Winter awakes from my window. Wires fall from my heart and coil through white sheets. A crimson-red wristband attests to my captivity, shackles to my freedom. My eyes are red-rimmed and swollen, salt on my cheeks. There are fears that spin around in chaos in my mind, of what I know and what I don’t, tearing at each other, havoc inside me. It’s a prison, with no escape, locked in the stinging smell. I can’t meet their eyes. I don’t want to be here. I want to go home.
It’s an illusion of order, the schedules, vital signs thrice a day plus one at the wake of dusk, sky dark and fluorescent light flashing, blood tests and little plastic pee cups in a pale gown dotted with tiny flowers, shivering and blue. Deceptive numbers, heart rates, and percentages of whatever it is they’ve stolen from me, turning me into a form of digits and graphs. They mean nothing. I still know nothing.

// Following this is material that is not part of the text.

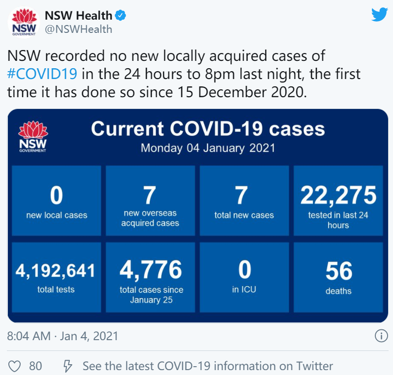Click the NSW Health display name
This screenshot has width=393, height=375.
pos(79,16)
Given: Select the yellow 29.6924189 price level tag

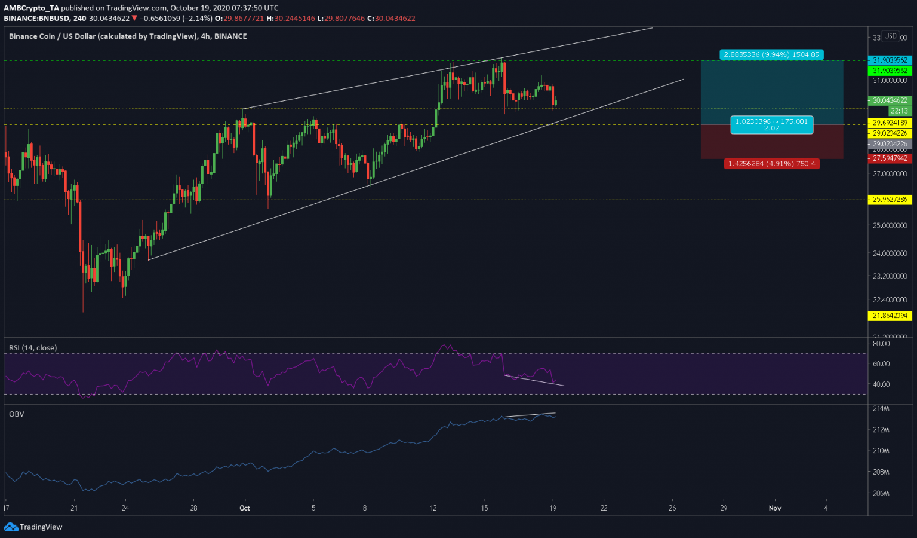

It’s too loud. The monitor pulls me from my sleep at midnight with blaring alarms they forget to disable; something’s not right, but I don’t know why. I can hear my heart drumming in my ears with fear, but when I search for it beneath my fingers, it silences.
I cry because I know my parents do when I’m not looking.
I wonder now why I know nothing, why it’s fair to be so lost, why I’m trapped in fear fueled by confusion and blindness. I wonder now why it feels unsure even in my own body, why it seems like there is nothing left to do, why I am wandering in the dark.
It’s a hover of warmth, a flicker of hope. Paper has its own pulse. It’s a cure for fear, for losing your way. Its knowledge. It’s a moment of relief, of fascination, of curiosity. When knowing nothing broke me, all that made me feel safe was trying to keep calm by learning. Although trying to ascertain uncertainty only brings more questions, that’s what makes me enjoy it. There’s somewhere to go, a path to find. What it takes is not letting go of what I want, what I need.
The darkest winters inspire curiosity and determination.